There are several stories about the exiles during the German domination of Greece that started in April 1941. Some of the exiles, of Cretan origin escaped to their home island in order to fight against the Germans attacking Crete. However, the Greek authorities arrested them and kept them in prison for a few days until they decided to release them and thus allow them to take part to the heroic resistance of Cretan people against the invaders.

According to another story, when the Germans arrived on the island they asked for an interpreter in order to give their commands. As many of the exiles were well educated, one of them who spoke German undertook this task. Of course, in what concerned the exiles themselves, the interpreter persuaded the German leader that the exiles were not dangerous for the Germans and thus the German officer commanded the Greek Police responsible to guard the exiles, to release them.
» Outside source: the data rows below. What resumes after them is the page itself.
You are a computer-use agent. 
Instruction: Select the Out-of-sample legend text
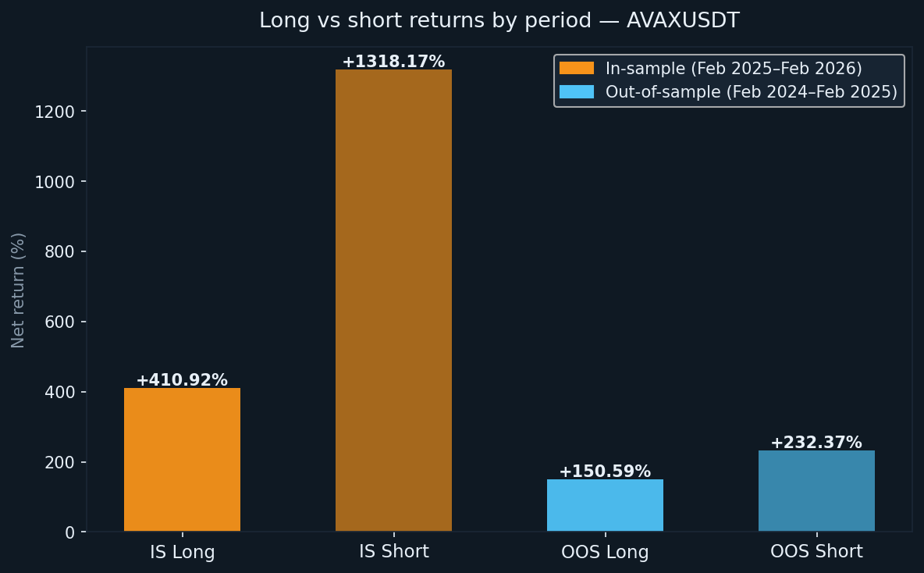coord(751,92)
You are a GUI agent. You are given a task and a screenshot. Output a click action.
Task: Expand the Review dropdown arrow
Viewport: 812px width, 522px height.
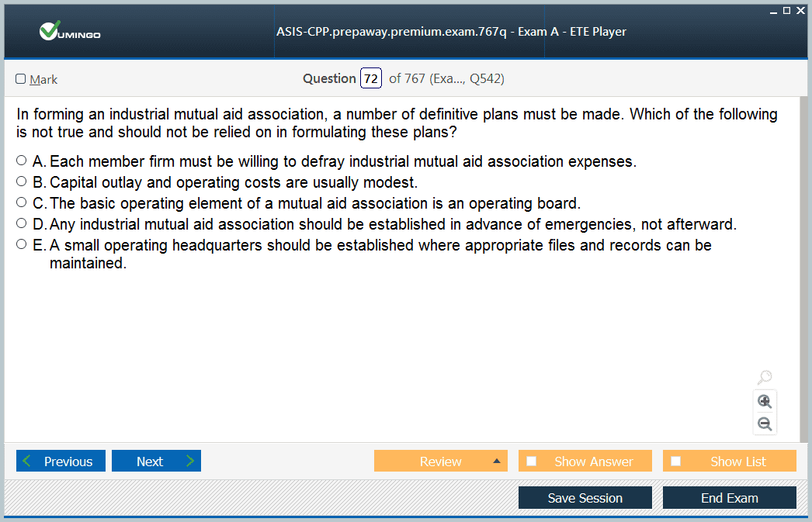click(496, 462)

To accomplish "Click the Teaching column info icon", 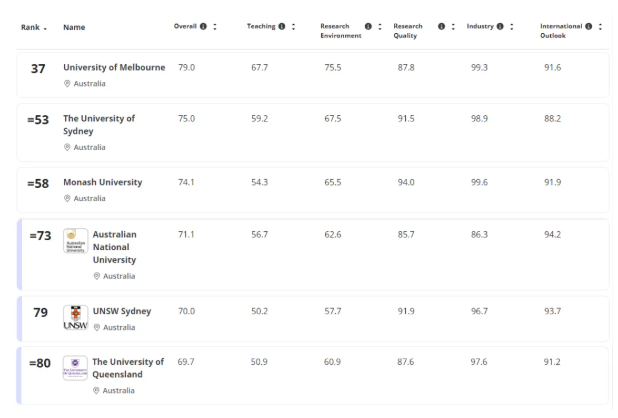I will 282,26.
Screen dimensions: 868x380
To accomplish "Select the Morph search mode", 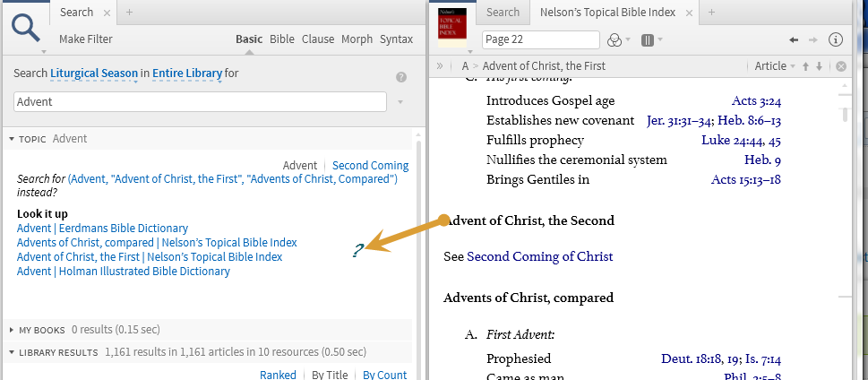I will (357, 39).
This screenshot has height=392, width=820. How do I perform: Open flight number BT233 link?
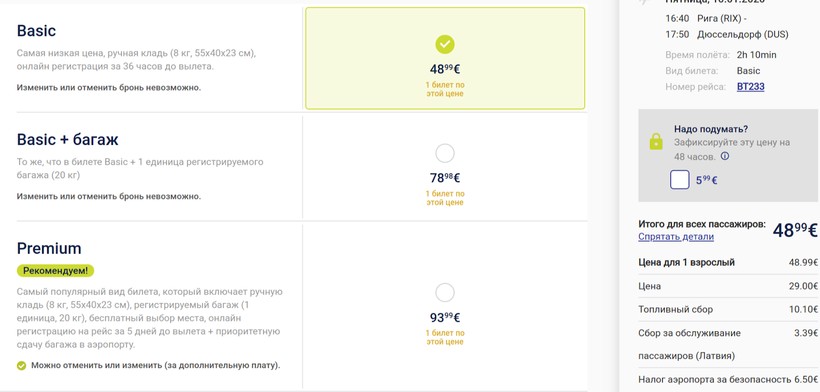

Due to this fact, soon after, some of the ex-exiles of Folegandros founded the association of “Ethniki Alleleghye” (“National Solidarity”) a resistance organization.

The verses of a song improvised by the exiles during the Greek civil war in late 40s’ stated: “Ikaria, Folegandros, Ghioura, Ae-Stratis…”, citing some of the islands of the losing line, who had been used as places of banishment.

The island was used as a place of exile as late as during the dictatorship of 1967, when only a few people were sent to Folegandros. In 1970, even these people were transferred to Gyaros, an island without permanent residents, inaccessible and much more difficult for living.